▶ **TASK**
Find every line below that contains the word "pipe" and copy each of those lines. Case counts.

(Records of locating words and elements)
## START

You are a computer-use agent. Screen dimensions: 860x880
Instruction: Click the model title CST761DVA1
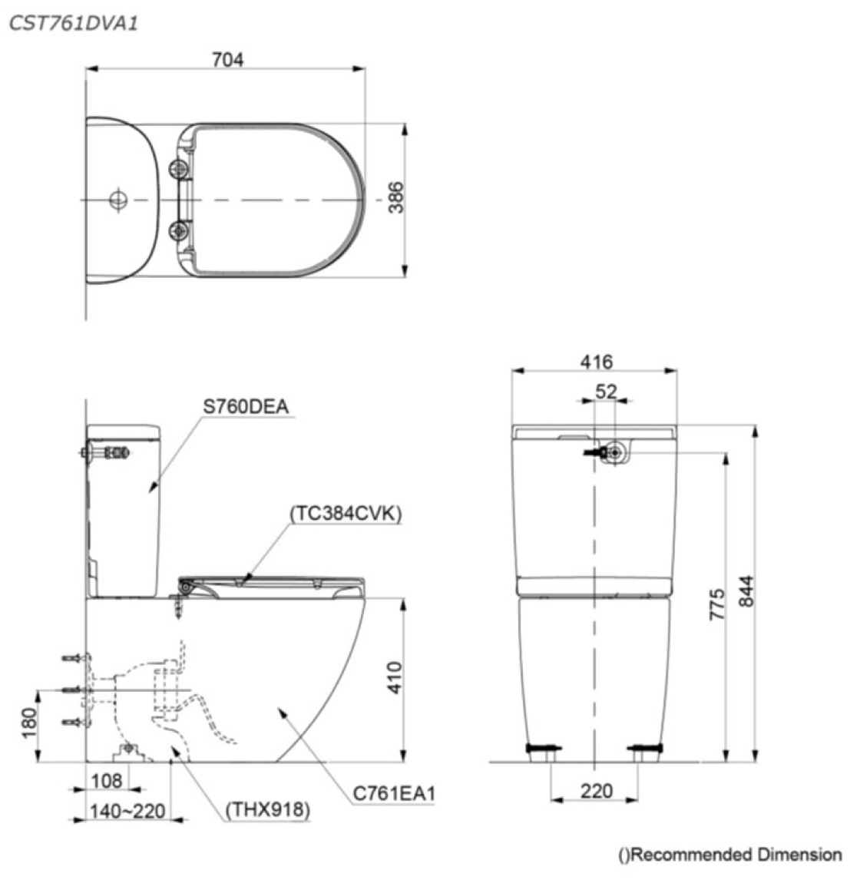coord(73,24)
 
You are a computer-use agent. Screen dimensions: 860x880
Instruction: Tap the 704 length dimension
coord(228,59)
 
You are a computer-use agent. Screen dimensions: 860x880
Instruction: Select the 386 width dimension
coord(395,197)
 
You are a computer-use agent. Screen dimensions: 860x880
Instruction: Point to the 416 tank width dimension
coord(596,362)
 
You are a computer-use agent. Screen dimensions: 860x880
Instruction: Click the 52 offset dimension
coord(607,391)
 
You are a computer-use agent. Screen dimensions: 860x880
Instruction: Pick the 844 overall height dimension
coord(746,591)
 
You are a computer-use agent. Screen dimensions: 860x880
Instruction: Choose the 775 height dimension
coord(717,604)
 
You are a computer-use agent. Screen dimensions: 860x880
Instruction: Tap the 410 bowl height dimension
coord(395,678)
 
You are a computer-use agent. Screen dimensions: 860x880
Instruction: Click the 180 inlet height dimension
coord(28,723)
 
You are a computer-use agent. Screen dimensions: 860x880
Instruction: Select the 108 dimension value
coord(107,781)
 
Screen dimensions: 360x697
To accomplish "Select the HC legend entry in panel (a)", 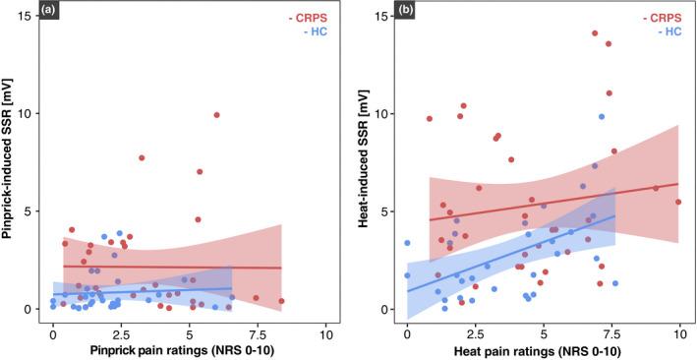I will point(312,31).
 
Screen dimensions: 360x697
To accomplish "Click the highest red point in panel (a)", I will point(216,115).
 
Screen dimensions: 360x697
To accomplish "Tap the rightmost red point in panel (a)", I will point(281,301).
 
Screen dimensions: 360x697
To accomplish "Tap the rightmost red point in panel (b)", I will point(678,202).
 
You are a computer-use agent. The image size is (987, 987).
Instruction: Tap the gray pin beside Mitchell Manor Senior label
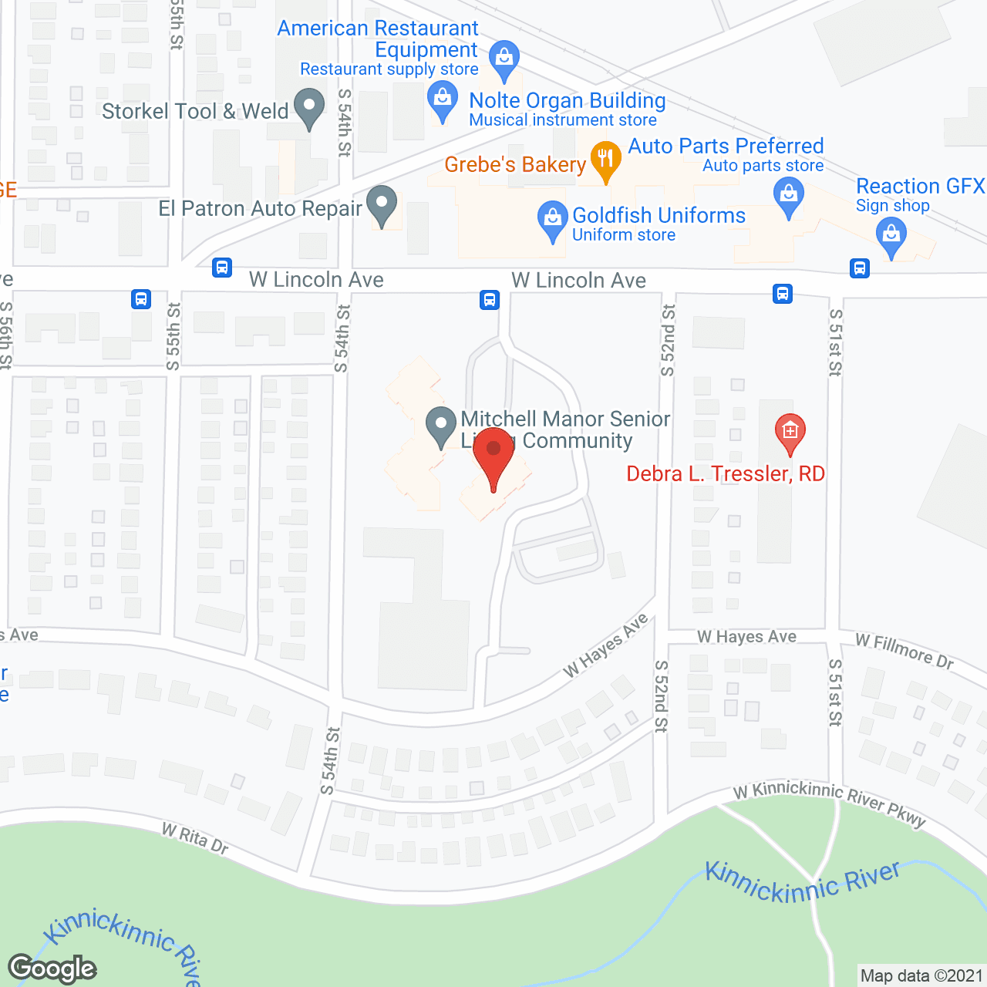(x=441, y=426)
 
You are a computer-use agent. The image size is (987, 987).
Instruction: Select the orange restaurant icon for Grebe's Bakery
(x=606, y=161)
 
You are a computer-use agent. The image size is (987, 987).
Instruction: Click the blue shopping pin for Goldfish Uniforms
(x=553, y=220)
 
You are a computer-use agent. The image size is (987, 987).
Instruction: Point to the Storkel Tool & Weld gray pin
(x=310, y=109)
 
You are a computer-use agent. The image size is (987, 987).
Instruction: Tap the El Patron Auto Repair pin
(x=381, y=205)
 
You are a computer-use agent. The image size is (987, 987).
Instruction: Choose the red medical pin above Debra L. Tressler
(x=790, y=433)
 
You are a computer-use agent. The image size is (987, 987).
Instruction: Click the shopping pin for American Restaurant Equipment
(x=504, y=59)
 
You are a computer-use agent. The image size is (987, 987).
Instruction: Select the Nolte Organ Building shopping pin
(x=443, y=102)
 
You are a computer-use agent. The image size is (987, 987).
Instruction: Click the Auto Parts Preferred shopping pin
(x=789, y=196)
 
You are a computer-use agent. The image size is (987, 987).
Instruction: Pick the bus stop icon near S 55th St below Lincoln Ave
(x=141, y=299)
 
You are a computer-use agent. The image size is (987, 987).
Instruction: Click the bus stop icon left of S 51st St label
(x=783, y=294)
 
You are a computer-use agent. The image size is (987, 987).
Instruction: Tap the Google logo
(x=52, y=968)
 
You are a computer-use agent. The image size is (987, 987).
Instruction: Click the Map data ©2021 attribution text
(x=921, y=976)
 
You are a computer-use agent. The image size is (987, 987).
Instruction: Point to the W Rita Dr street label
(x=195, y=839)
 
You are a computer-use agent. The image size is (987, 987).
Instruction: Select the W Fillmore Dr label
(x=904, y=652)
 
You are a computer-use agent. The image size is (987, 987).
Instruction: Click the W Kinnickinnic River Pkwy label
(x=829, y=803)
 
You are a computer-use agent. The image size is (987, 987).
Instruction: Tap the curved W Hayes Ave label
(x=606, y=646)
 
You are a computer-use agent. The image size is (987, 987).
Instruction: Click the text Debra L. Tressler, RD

## END
## START

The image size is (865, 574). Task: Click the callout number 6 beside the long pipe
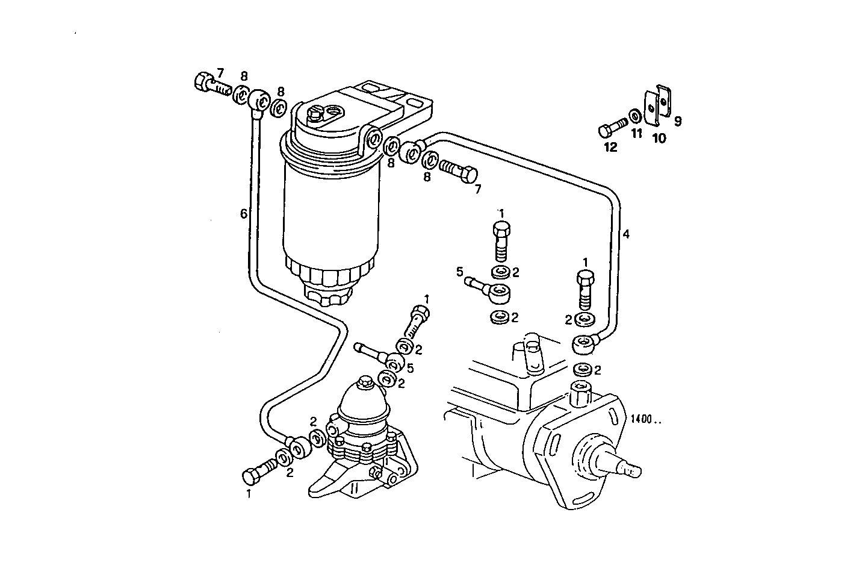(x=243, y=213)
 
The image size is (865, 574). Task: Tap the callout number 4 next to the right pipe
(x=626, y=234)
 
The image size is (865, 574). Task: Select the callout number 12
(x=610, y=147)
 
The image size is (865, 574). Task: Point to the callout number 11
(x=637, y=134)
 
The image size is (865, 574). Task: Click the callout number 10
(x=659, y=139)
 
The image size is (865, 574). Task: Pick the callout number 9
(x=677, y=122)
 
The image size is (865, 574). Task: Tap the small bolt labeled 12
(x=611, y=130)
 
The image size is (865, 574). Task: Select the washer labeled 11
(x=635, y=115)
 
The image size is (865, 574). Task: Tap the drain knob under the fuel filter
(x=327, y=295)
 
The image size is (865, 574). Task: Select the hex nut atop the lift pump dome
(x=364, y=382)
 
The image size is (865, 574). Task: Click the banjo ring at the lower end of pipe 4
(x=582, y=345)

## END

▶ **ANSWER FOR THE TASK**
The image size is (865, 574). Task: Click the callout number 6 beside the long pipe
The image size is (865, 574). Task: Tap the callout number 4 next to the right pipe
The image size is (865, 574). Task: Click the banjo ring at the lower end of pipe 4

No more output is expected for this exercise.